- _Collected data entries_
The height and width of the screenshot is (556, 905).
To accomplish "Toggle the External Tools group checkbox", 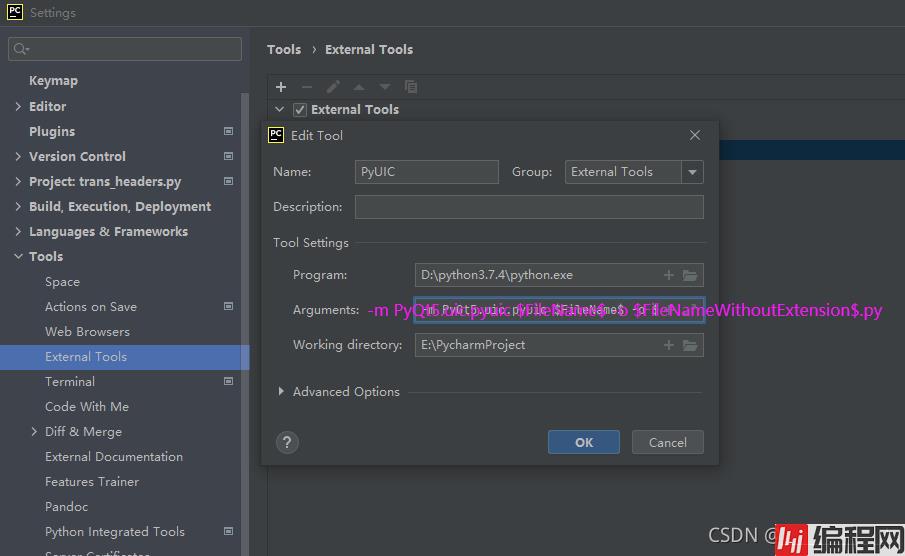I will coord(299,110).
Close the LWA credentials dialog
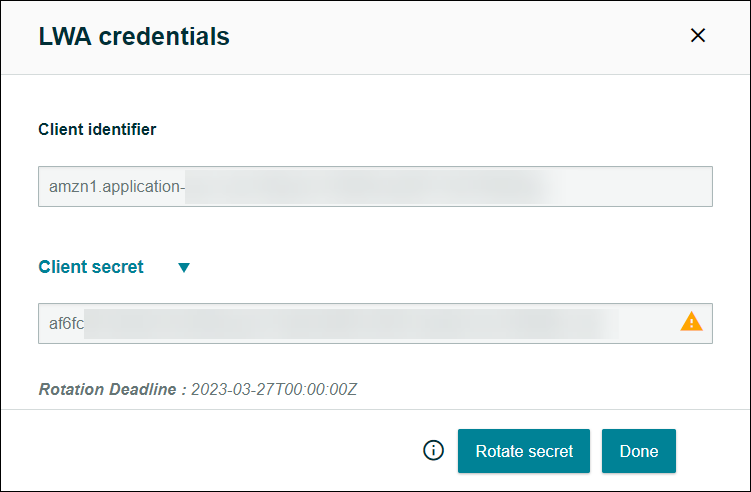 click(x=698, y=36)
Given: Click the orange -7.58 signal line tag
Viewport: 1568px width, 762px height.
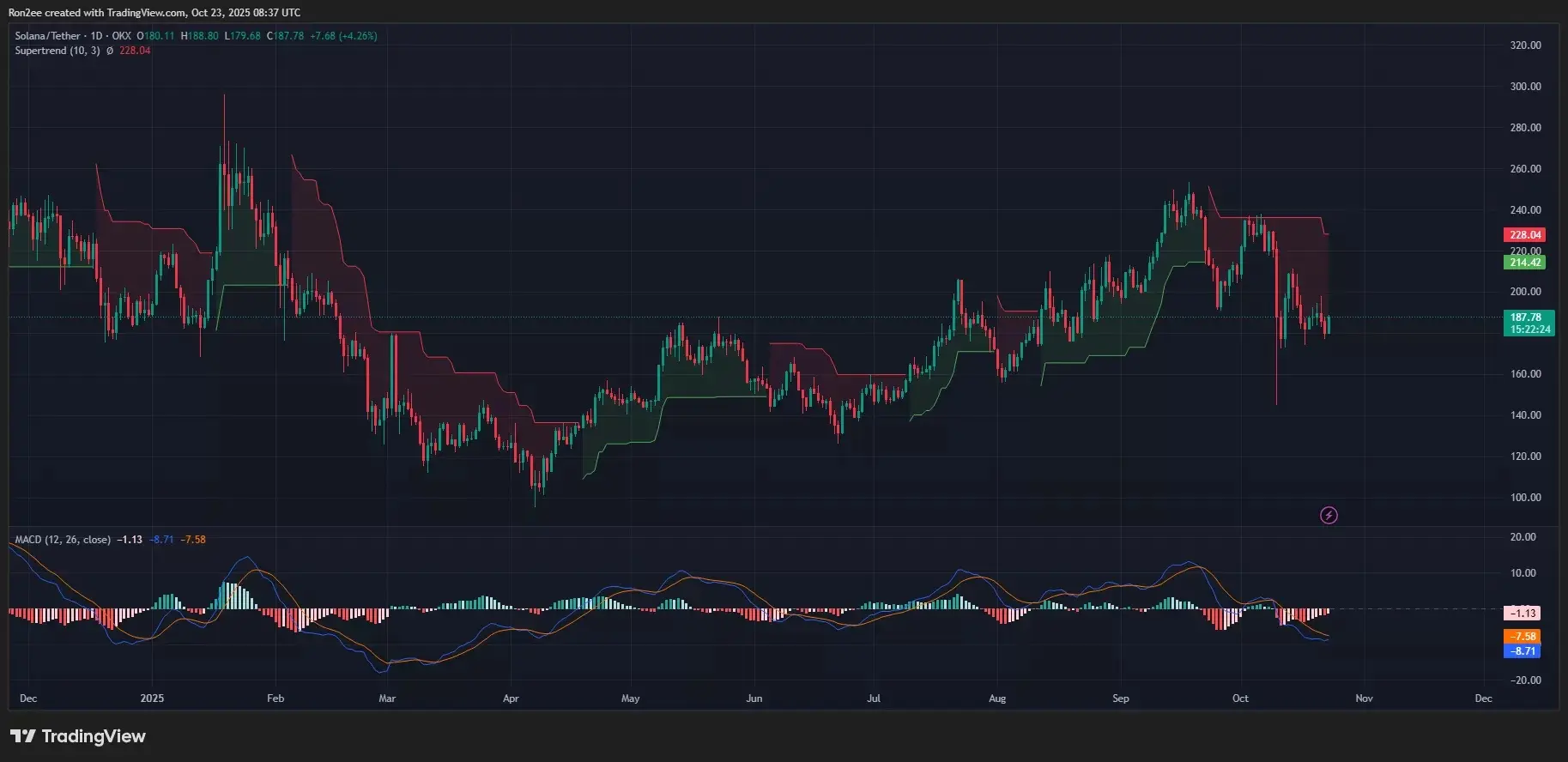Looking at the screenshot, I should pyautogui.click(x=1523, y=636).
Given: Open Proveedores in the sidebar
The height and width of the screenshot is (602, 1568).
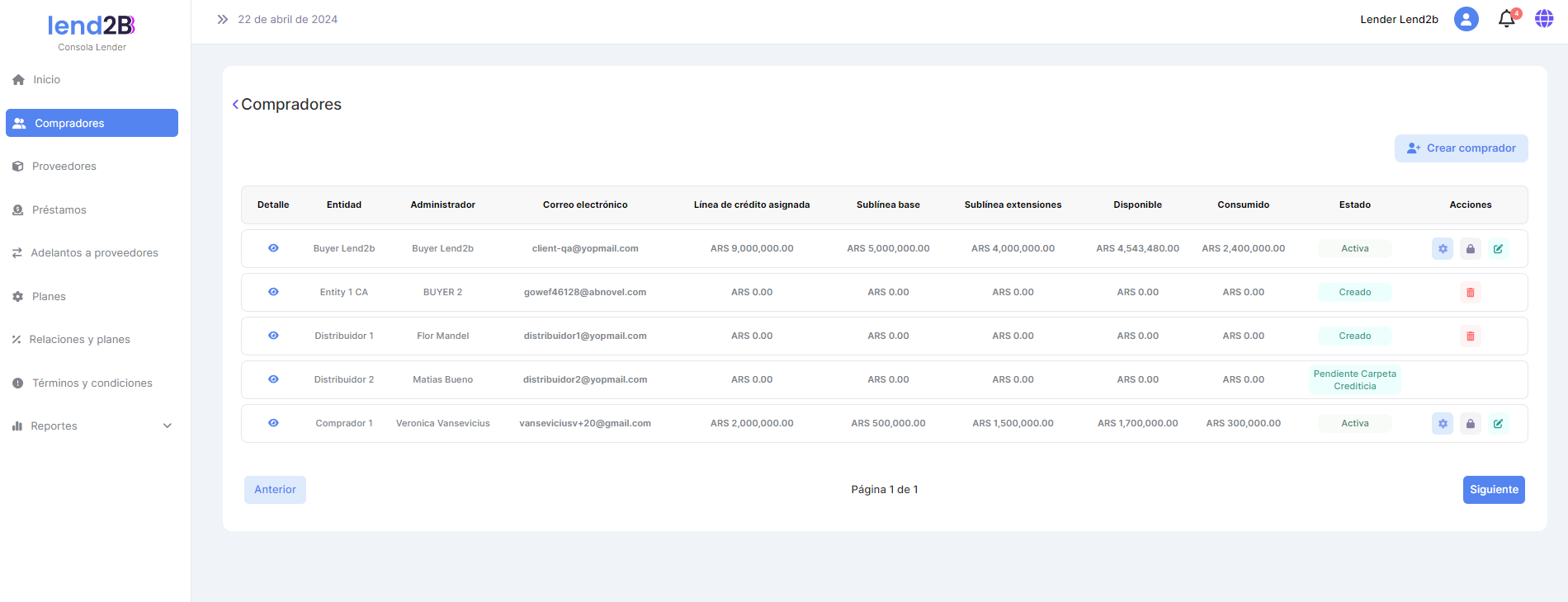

- _Stated goal_
Reproduce the entries from the line containing "Given: Click the orange -7.58 signal line tag" through the end of the entries as a numbered list, omitting blank lines and leaving out the pictures.

- _Exercise solution_
1. Given: Click the orange -7.58 signal line tag
2. Viewport: 1568px width, 762px height.
3. Looking at the screenshot, I should pyautogui.click(x=1523, y=636).
4. Given: Open Proveedores in the sidebar
5. The height and width of the screenshot is (602, 1568).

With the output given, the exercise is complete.